* [TAREAS POR REALIZAR]:
[1] Reproduce literalmente el fragmento del texto sobre las tentaciones de Cristo que va desde "Más allá del" hasta "y sus riquezas.", incluido este último.
[2] Según el texto sobre las tentaciones de Cristo, ¿en qué año se estrenó la película «La Última Tentación de Cristo»?
[3] Prosigue el texto sobre las tentaciones de Cristo a partir de su última oración.

* [TEXTO DEL DOCUMENTO]:
- - -

En 1988, se estrenó la película “La Última Tentación de Cristo”, basada en la novela del escritor griego Nikos Kazantzakis. Tanto el libro como la película generaron una enorme polémica al interior del cristianismo y del mundo occidental, en parte por la impostura de que Cristo pudo haberse casado y haber tenido un hijo, hilo argumental de la obra de Kazantzakis.
Más allá del tema teológico (de lo cual ignoro mucho), la película me interesa desde el punto de vista filosófico. Según la Biblia, Cristo es tentado tres veces en el desierto por Satanás: la primera para convertir piedras en pan; la segunda para saltar de un precipicio y pedir que Dios lo salvara y finalmente, la tercera, para ostentar el poder del mundo y sus riquezas.
De cada una de esas tentaciones, Cristo contesta con sabiduría y autocontrol. Convertir piedras en pan para no necesitar nunca trabajar implica que el destino del hombre es buscar la satisfacción automática, vivir en el placer, en la tranquilidad como fin y último de la existencia.
Su respuesta ante el desafío es clara: No solo de pan vive el hombre. Es decir, el ser humano es pensamiento, no solo carne. Para iluminar e iluminarse, hay que ganarse el alimento. Esto es una lección estoica: el placer de lo inmediato es una trampa para que las personas huyan del esfuerzo, de la disciplina, es decir, que vayan directamente al resultado antes de enfrentarse con el proceso.

- - -

Entradas para localizar texto y elementos

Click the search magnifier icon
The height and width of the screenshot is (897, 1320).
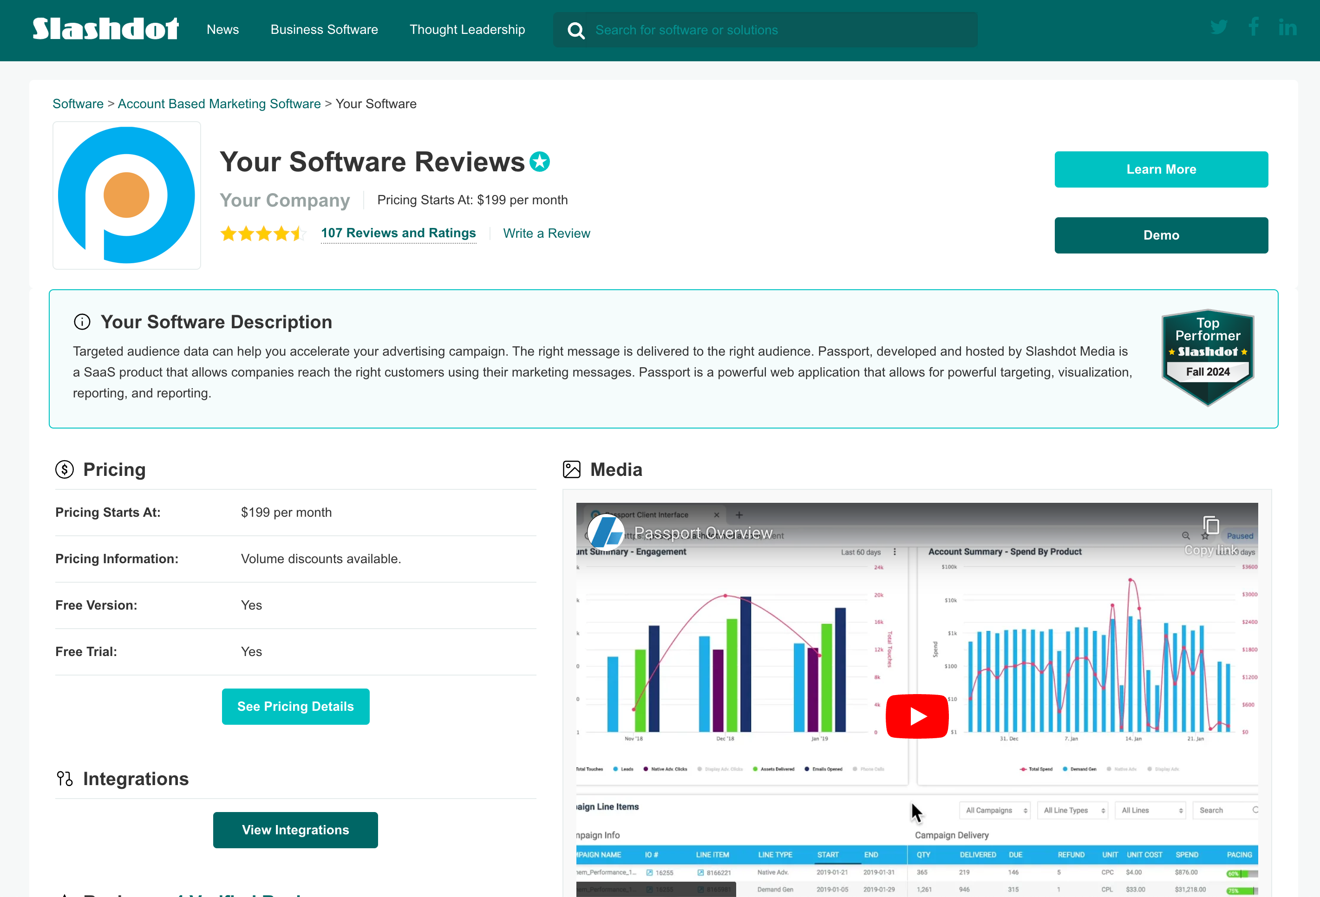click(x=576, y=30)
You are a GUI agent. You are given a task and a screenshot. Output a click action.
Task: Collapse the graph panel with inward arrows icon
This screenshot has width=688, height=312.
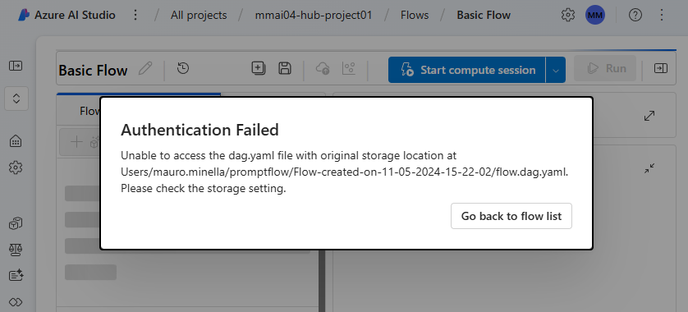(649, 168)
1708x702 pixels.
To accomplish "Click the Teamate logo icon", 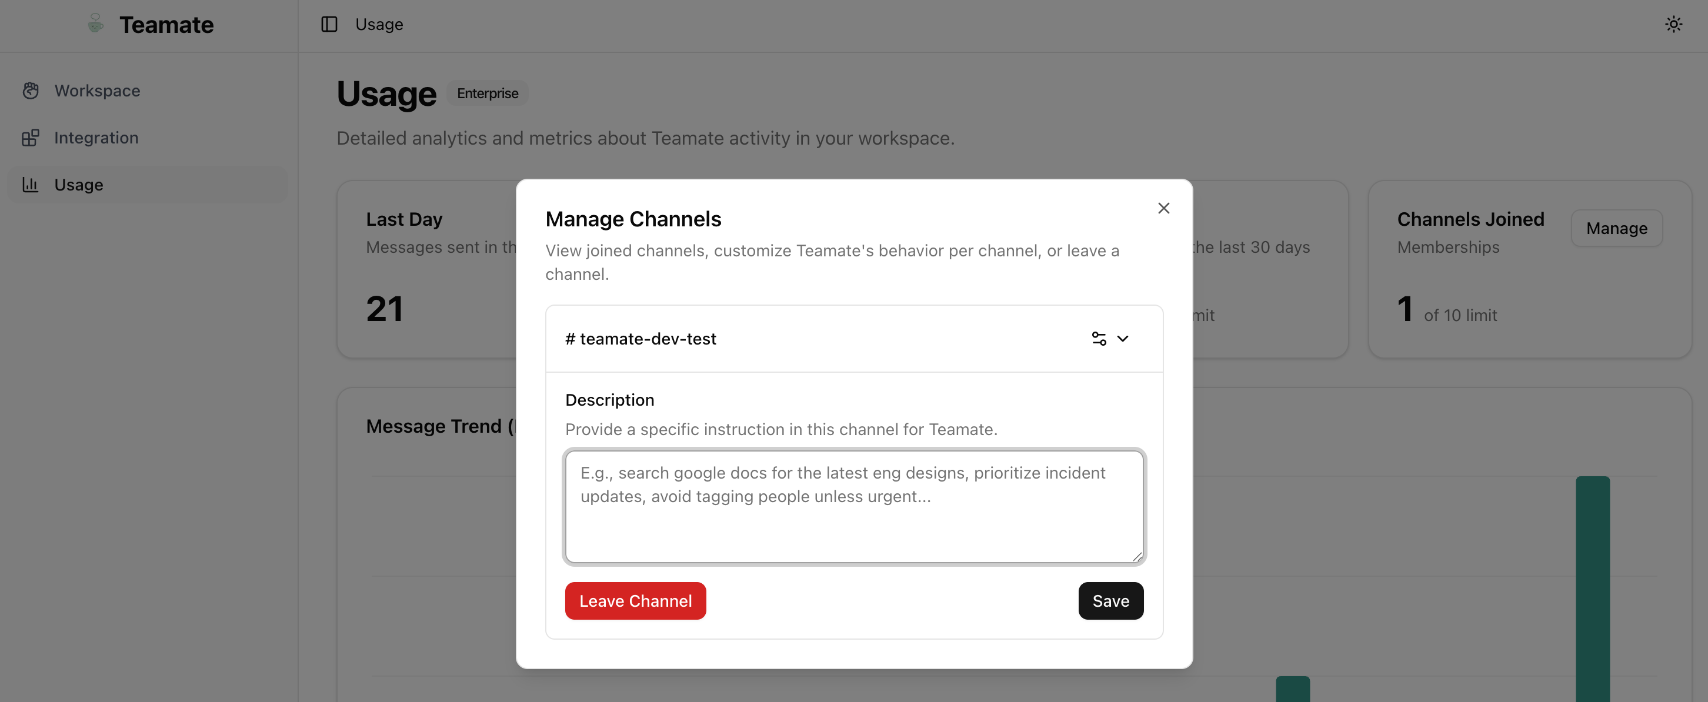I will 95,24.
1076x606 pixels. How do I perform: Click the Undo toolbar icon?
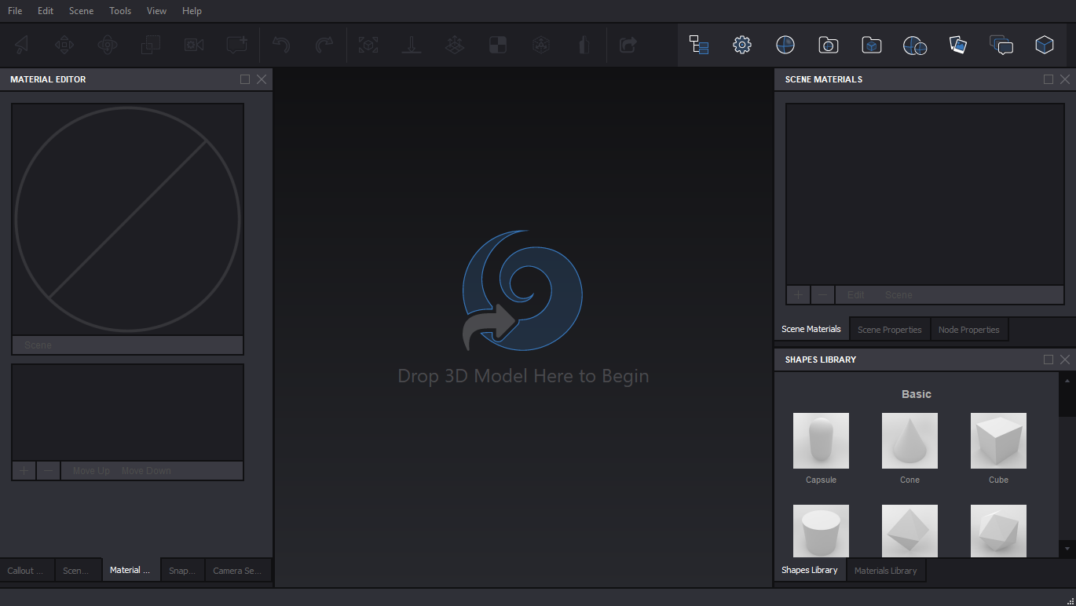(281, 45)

- - -

* [RESPUESTAS ESPERADAS]:
[1]
Más allá del tema teológico (de lo cual ignoro mucho), la película me interesa desde el punto de vista filosófico. Según la Biblia, Cristo es tentado tres veces en el desierto por Satanás: la primera para convertir piedras en pan; la segunda para saltar de un precipicio y pedir que Dios lo salvara y finalmente, la tercera, para ostentar el poder del mundo y sus riquezas.

[2] En 1988.

[3]
Nunca como ahora esta lección es tan necesaria, cuando vivimos en una sociedad que desprecia los sacrificios individuales y reivindica las soluciones inmediatas: para aprender un idioma tan complejo como el inglés, nos dicen que solo es necesario estudiar seis meses. Para bajar de peso, nos ofrecen cirugías estéticas que nada tienen que ver con una disciplina física. Cristo contesta lo contrario: hay que ganarse las cosas, hay que enaltecer aquello que nos empuja a evolucionar como seres humanos. Hay, en pocas palabras, que buscar lo intangible antes que lo palpable.
La segunda tentación nos habla de tentar al destino. Satanás lleva a Cristo a Jerusalén y lo pone en lo más alto de la más alta de las rocas. Le dice que salte, que Dios mandará a un ejército de ángeles a salvarlo. Jesús, de nuevo, con total autocontrol, responde: no pongas a prueba a Dios.
De nuevo, tenemos otra respuesta que llama a la reflexión filosófica y que va más allá de la Fe. Entendamos como lo hacía Kant que Dios es un orden natural, es decir, es un constructo de reglas naturales a partir de las cuales el Universo se mueve.
Para entender ese orden, hemos desarrollado a la Ciencia. Podemos usar las leyes de la naturaleza a nuestro favor, pero no podemos ignorarlas. No podemos esperar que un vehículo a 200 kilómetros por hora no siga las leyes de la inercia y esperar que no choque contra un árbol si no es manejado correctamente.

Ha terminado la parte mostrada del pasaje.